* [課題の内容]
1. 金属積層造形をめぐる論説にある一文「日本勢も遅れてはならない。」を英語に訳す。
2. 金属積層造形をめぐる論説によると、GEが積層造形に力を入れているとみられる理由は何か。本文の説明に沿って1～3文で述べる。
3. 金属積層造形をめぐる論説を、最後の文の後から書き継いでください。

* [提示文]
^^^^^^^^^^^^^^^^
[ オピニオン ]
(2016/12/1 05:00)
米ゼネラル・エレクトリック(GE)と独シーメンスという製造業の巨頭が、金属積層造形技術の強化に動いている。両社は競うように金属3Dプリンターメーカーの買収を表明し、次世代モノづくり技術の主流の座をめざす戦略を打ち出した。日本勢も遅れてはならない。
GEは9月、スウェーデンとドイツの金属3Dプリンターメーカーの買収を発表。このうち独社の買収は断念したもようだが、実機メーカーを傘下に収めようとする姿勢は積層造形にかける本気度を感じさせる。GEはかつて、金属切削加工の中核技術である数値制御(NC)装置で日本のファナックと組み、自社は実質的に撤退した歴史がある。積層造形で、その失地回復を狙っているようだ。
^^^^^^^^^^^^^^^^
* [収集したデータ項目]
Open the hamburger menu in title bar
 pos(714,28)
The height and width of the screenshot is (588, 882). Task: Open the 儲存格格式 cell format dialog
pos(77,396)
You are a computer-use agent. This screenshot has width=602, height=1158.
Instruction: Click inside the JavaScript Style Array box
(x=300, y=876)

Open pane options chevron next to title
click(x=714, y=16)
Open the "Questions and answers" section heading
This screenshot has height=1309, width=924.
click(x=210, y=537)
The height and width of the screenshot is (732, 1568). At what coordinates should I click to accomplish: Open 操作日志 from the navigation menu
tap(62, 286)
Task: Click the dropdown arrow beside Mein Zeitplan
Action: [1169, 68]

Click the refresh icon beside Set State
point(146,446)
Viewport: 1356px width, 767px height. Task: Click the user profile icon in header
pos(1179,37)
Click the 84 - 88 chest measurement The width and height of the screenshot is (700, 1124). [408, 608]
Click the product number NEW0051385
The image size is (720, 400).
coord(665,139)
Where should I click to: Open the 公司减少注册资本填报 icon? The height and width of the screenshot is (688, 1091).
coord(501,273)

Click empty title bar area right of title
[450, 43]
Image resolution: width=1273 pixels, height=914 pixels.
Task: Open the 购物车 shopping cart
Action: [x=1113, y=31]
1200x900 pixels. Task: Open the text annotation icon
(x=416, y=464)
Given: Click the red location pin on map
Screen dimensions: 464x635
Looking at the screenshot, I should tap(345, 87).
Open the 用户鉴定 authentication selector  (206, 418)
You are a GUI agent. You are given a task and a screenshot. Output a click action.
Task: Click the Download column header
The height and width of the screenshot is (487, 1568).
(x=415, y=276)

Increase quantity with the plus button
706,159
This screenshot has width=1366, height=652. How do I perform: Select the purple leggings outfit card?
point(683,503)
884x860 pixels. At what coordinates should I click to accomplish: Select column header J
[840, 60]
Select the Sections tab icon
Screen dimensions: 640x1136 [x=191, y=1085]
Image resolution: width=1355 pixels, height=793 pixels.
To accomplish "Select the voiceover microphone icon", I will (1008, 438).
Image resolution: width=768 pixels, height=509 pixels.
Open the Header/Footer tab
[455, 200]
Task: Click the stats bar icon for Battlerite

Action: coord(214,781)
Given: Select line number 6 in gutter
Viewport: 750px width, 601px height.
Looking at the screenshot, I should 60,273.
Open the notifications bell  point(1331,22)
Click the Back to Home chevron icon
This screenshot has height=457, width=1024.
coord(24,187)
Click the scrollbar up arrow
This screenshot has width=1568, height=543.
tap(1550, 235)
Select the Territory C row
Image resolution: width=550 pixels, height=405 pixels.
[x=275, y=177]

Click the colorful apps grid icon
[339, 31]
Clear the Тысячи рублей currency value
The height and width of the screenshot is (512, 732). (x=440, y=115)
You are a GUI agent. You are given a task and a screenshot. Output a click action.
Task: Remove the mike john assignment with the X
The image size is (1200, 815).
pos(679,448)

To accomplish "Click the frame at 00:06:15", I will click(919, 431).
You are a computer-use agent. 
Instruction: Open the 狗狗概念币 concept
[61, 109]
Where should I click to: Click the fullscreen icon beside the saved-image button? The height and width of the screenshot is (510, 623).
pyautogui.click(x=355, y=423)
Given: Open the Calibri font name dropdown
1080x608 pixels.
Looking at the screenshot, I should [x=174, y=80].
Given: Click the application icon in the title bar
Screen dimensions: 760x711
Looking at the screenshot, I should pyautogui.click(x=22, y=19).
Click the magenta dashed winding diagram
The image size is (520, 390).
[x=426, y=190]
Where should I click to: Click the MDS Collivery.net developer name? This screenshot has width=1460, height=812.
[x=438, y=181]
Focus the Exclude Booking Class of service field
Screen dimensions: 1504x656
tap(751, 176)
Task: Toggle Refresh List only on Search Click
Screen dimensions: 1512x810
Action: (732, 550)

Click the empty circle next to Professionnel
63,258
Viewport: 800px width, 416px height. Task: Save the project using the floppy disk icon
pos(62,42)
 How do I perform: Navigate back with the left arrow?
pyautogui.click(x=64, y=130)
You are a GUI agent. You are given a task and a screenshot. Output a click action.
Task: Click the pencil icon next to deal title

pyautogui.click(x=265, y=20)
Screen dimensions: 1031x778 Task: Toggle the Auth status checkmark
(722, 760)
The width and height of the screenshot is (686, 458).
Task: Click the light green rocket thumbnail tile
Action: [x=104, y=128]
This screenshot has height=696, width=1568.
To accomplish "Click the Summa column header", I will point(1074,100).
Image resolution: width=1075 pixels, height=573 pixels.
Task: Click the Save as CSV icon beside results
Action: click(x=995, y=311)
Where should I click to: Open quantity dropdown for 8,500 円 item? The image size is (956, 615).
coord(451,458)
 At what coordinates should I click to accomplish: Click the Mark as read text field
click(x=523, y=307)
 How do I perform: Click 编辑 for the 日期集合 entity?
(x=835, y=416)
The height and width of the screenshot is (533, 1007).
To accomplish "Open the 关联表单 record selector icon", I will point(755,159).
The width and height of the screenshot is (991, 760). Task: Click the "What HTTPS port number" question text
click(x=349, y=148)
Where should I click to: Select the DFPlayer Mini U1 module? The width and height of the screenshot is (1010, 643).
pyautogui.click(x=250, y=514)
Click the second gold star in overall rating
^^^^^^^^^^^^^^^^
* [課題別の解答]
1. Japanese companies must not fall behind either.

2. GEはかつて、金属切削加工の中核技術であるNC装置で日本のファナックと組み、自社は実質的に撤退した。論説は、GEが積層造形でその失地回復を狙っているようだと述べている。

3.
シーメンスも8月に英国の金属3Dプリンターメーカーを買収した。同社はGEとは違い、NC装置やFA機器でファナックや三菱電機と世界的にシェアを競っている。ここに積層造形の技術が加わるわけだ。
かたや日本勢はどうか。先ごろ開催された日本国際工作機械見本市(JIMTOF)ではオークマやソディックが積層造形機を初出品。松浦機械製作所やDMG森精機、ヤマザキマザックという従来メーカーも機種を拡充するなどバリエーションは広がってきた。だがレーザー発振器や制御という積層造形の中核技術では依然、欧米に先行を許している。さらに用途開発となると、ジェットエンジンや医療機器を自社でもつ欧米2強の迫力に、日本勢は及ばない。
大量生産を柱とする従来型のモノづくりでは、工作機械と切削加工の優位性は今後も揺るがない。だが積層造形を使えば、これまで困難だった複雑な形状の製品や、IoT(モノのインターネット)技術と組みあわせた多品種少量生産など、新しいモノづくりの世界が開ける。
日本では、次世代3D積層造形技術総合開発機構(TRAFAM)で金属3Dプリンター開発が進んでいる。企業買収により開発を加速した欧米2強に対抗する上でも、用途開発を含めた日本勢の奮起が望まれる。